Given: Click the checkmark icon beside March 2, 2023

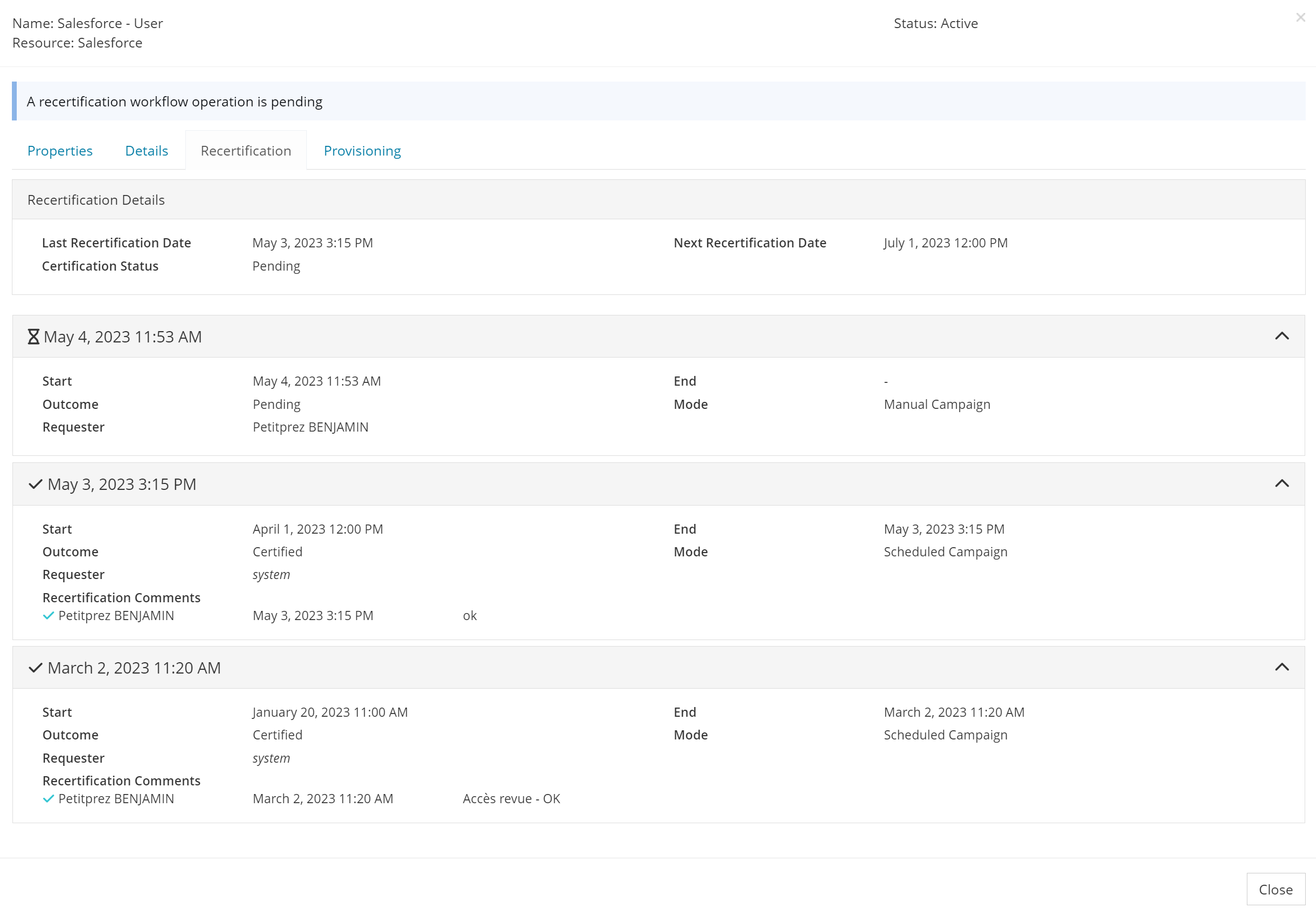Looking at the screenshot, I should pyautogui.click(x=36, y=668).
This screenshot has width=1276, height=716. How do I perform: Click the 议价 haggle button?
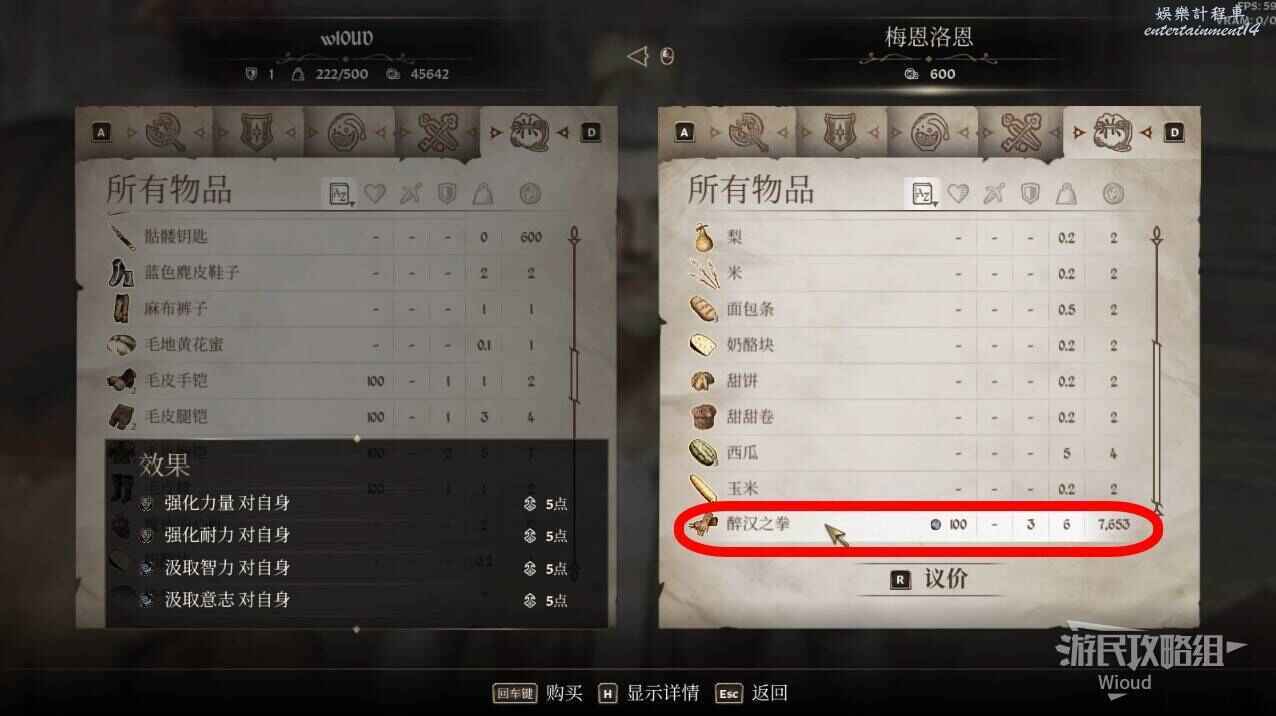(929, 579)
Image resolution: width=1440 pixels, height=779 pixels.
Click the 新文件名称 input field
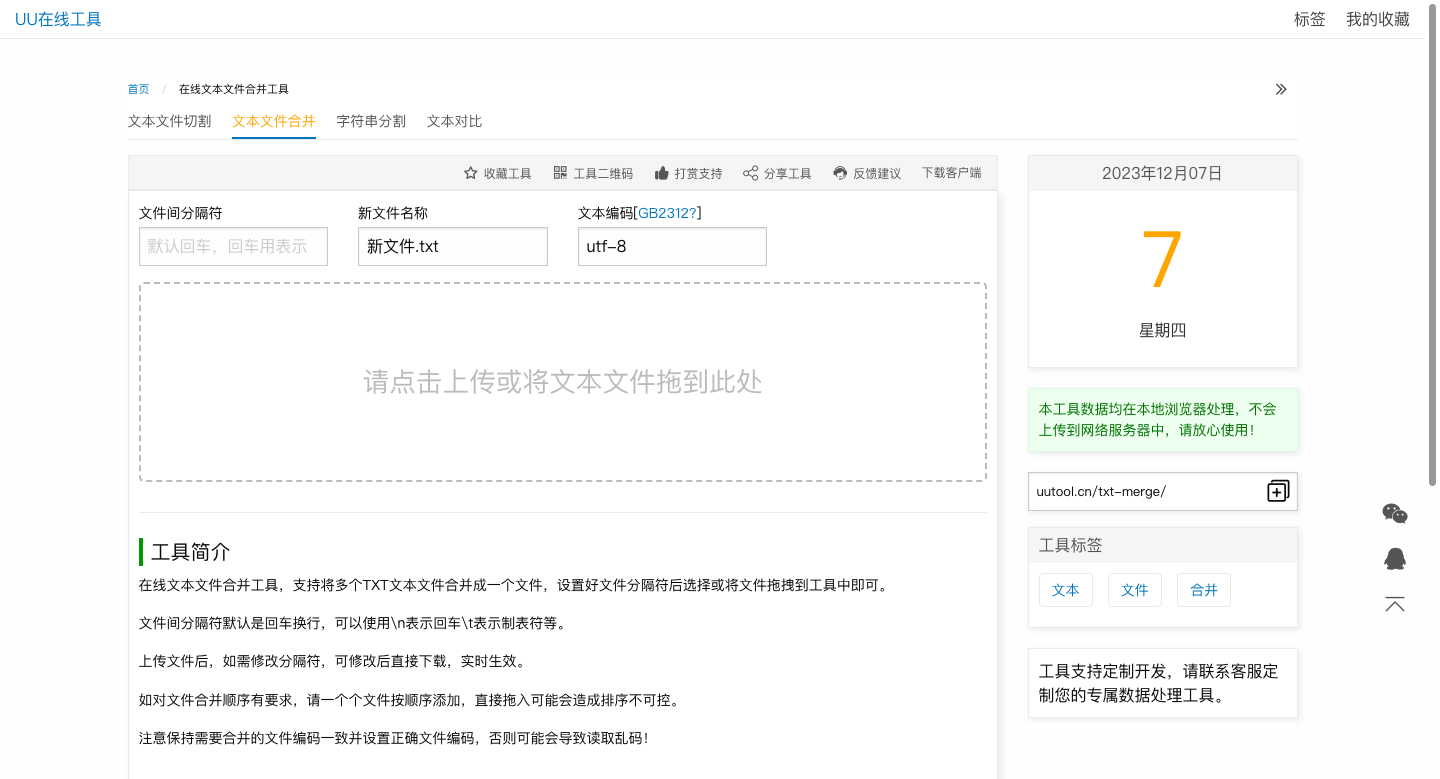click(x=452, y=246)
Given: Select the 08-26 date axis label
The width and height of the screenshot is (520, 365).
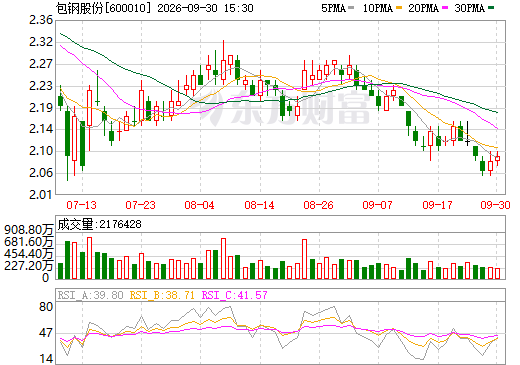Looking at the screenshot, I should 319,205.
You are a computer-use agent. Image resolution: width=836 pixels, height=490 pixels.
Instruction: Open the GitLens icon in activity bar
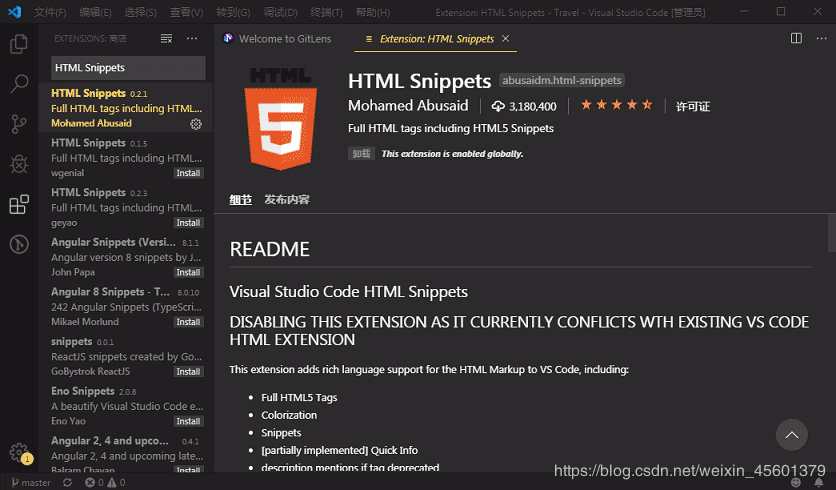(18, 244)
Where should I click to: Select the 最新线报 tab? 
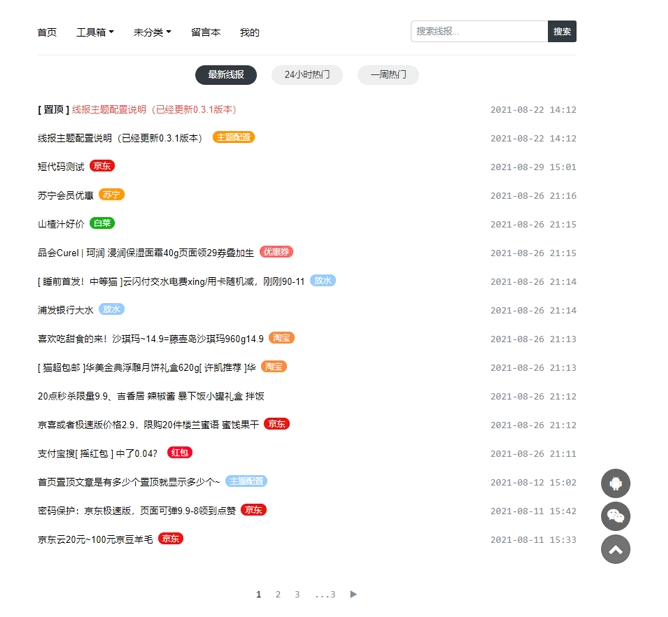[226, 75]
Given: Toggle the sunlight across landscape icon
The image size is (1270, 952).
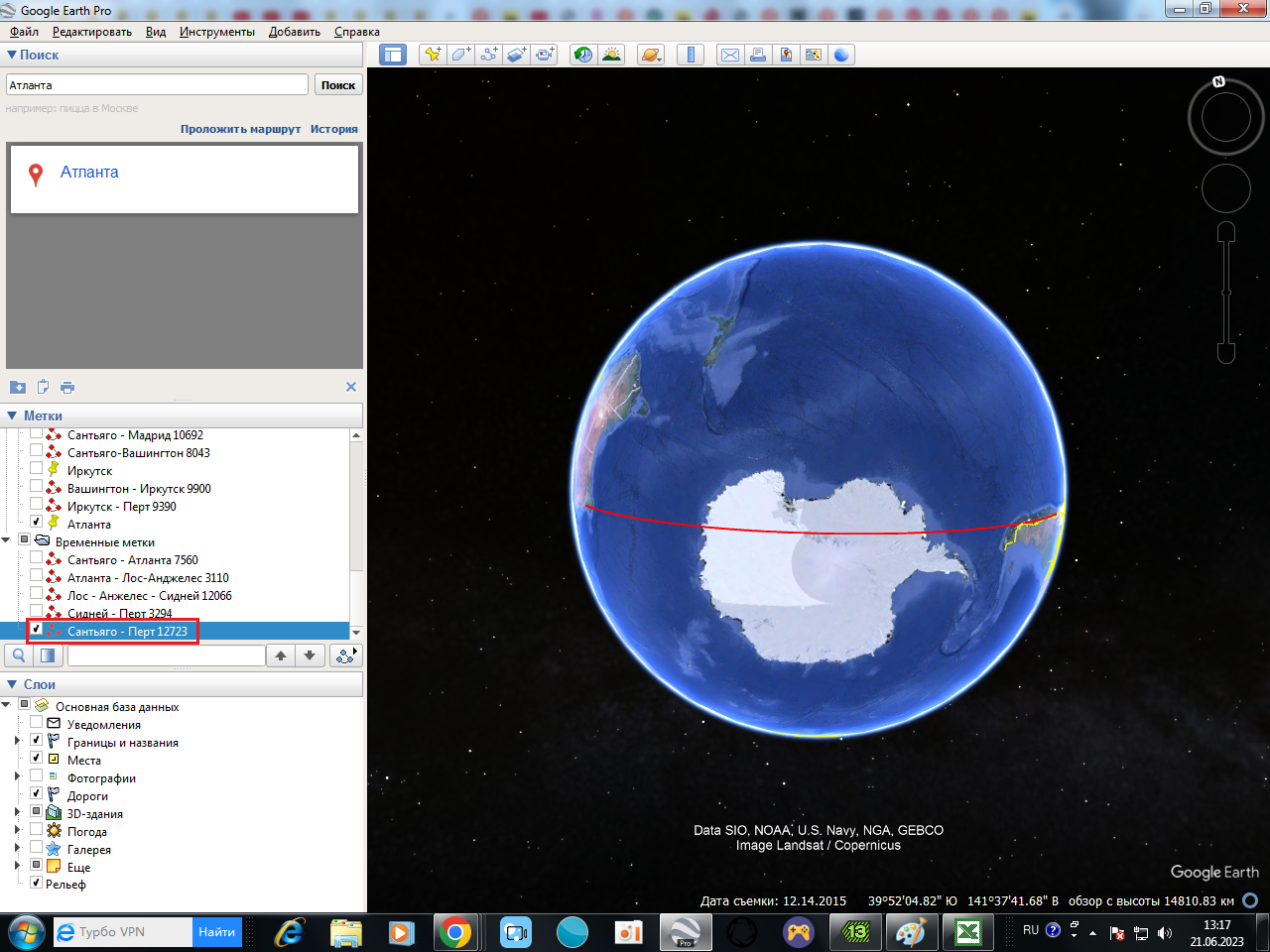Looking at the screenshot, I should 611,55.
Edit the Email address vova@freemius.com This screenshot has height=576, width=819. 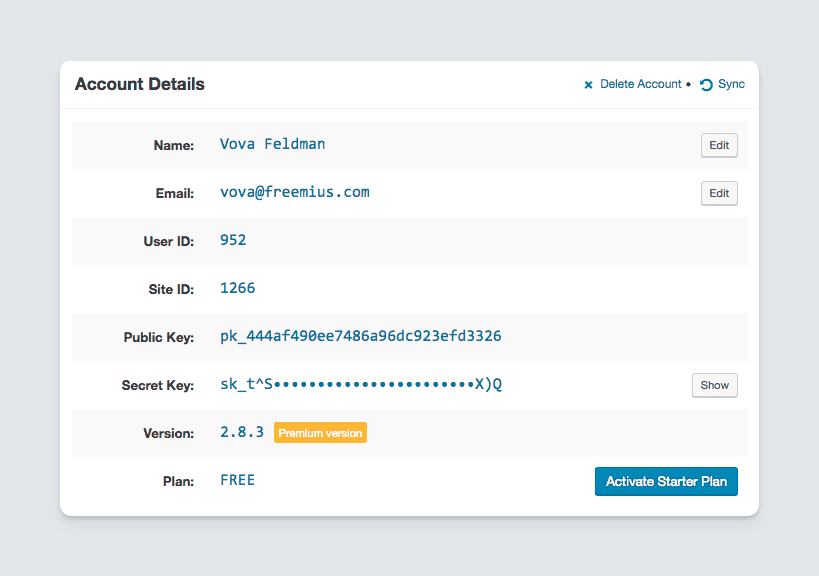click(x=718, y=193)
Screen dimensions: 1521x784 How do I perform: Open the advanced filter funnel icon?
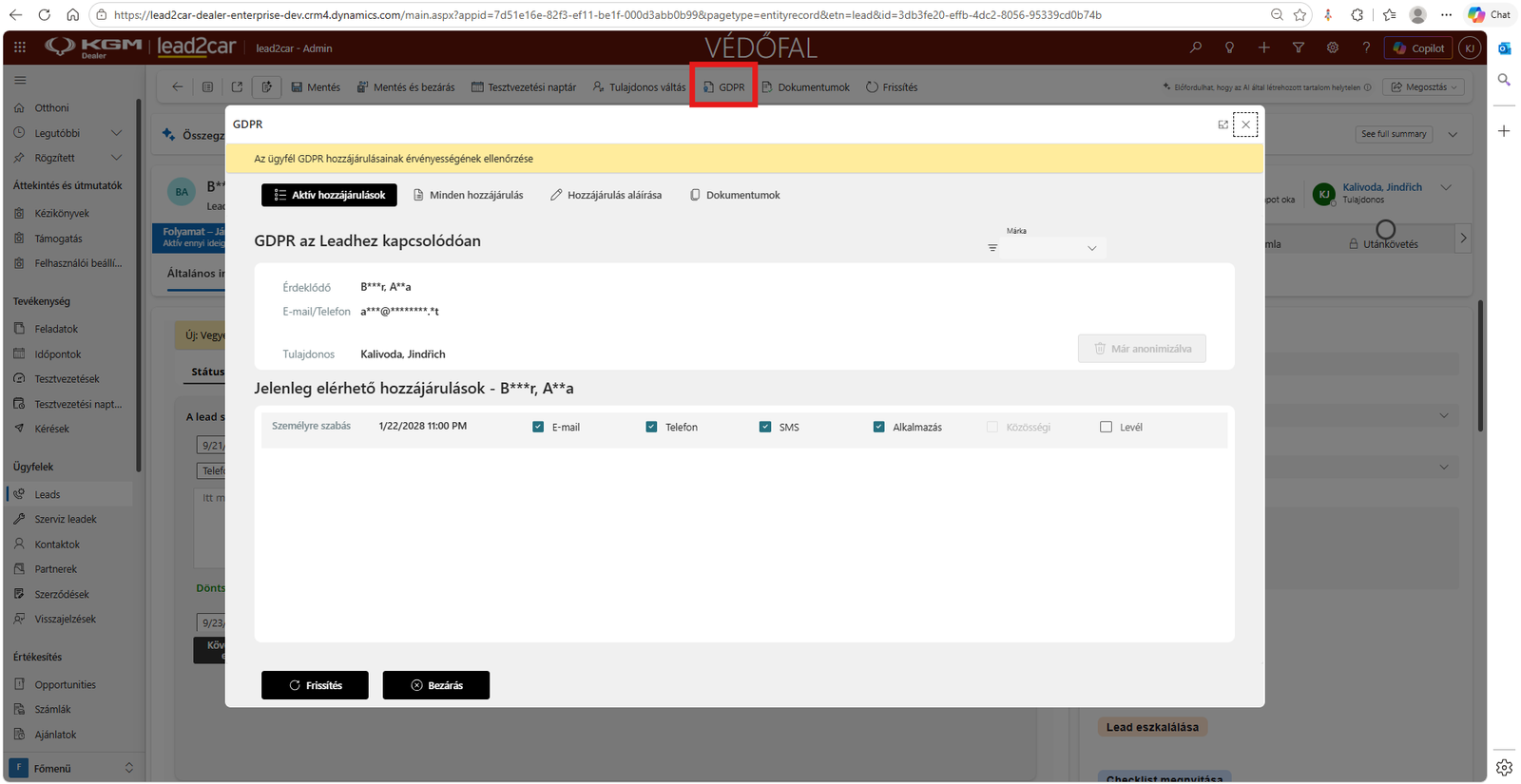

_ _ _ _ _ _ _

▶ _What to produce_: Reproduce the material word for word from its first line through the line containing "Looking at the screenshot, I should 611,55.", inclusive, leaving out the pictures.

▶ _Written answer_:
Given: Click the checkmark icon beside March 2, 2023

Looking at the screenshot, I should pyautogui.click(x=36, y=668).
This screenshot has width=1276, height=716. How do I perform: Click the 议价 haggle button?
(929, 579)
Image resolution: width=1440 pixels, height=779 pixels.
Click the 新文件名称 input field
click(x=452, y=246)
Given: Select the 08-26 date axis label
The width and height of the screenshot is (520, 365).
Looking at the screenshot, I should 319,205.
You are a computer-use agent. Image resolution: width=836 pixels, height=490 pixels.
Instruction: Open the GitLens icon in activity bar
(18, 244)
Where should I click to: Select the 最新线报 tab? 
[226, 75]
Given: Toggle the sunlight across landscape icon
The image size is (1270, 952).
Looking at the screenshot, I should 611,55.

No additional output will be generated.